Collected data:

-=-=-=-=-

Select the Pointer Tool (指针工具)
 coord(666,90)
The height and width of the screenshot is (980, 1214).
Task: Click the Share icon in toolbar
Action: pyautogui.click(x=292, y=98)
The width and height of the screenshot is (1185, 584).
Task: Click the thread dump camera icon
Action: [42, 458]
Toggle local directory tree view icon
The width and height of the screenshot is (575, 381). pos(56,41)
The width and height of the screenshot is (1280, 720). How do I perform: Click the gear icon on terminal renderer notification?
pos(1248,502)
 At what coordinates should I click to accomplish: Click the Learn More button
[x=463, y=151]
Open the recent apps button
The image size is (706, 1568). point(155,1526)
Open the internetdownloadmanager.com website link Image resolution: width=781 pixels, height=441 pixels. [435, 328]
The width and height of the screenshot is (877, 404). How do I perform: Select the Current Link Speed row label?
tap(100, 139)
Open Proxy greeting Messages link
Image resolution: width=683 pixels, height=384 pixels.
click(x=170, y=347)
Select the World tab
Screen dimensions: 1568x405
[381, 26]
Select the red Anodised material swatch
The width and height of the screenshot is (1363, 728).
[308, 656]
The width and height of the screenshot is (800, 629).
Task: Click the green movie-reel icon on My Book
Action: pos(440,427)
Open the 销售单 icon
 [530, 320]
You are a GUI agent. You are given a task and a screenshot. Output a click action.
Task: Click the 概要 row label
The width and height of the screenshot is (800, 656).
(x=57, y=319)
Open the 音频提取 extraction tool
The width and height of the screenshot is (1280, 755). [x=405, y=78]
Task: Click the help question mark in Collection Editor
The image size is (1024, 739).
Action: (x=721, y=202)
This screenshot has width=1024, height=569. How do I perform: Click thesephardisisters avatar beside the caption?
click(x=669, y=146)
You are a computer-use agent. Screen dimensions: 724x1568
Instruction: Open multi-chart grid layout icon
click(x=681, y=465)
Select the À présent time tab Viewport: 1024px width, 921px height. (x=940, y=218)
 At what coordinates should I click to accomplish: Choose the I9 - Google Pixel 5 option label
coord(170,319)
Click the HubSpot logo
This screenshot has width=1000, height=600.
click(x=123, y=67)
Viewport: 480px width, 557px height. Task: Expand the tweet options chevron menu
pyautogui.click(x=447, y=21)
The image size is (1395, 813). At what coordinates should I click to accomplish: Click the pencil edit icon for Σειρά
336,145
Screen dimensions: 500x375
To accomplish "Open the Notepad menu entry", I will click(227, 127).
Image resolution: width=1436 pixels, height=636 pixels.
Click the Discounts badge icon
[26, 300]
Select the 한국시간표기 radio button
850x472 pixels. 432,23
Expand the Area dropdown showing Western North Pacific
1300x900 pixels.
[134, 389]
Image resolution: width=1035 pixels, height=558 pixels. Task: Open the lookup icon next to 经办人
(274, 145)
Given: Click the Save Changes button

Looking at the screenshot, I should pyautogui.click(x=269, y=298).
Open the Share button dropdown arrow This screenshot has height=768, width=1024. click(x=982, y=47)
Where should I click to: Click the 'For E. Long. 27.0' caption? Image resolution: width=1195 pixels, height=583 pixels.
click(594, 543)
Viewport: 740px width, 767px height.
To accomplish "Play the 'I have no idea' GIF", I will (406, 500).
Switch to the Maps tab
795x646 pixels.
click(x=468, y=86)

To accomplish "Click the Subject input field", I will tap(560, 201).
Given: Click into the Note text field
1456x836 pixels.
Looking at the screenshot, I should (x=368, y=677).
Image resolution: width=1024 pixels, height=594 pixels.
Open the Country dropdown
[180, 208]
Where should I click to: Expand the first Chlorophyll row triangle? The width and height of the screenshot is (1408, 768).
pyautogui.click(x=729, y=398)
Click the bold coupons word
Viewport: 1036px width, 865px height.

-=-=-=-=-

Problem —
Pull each line containing the word "agent" out of the data above.

The completed task —
You are a GUI agent. You are given a task and a screenshot. Output a click action.
You are a computer-use agent. Screen dimensions: 724x1568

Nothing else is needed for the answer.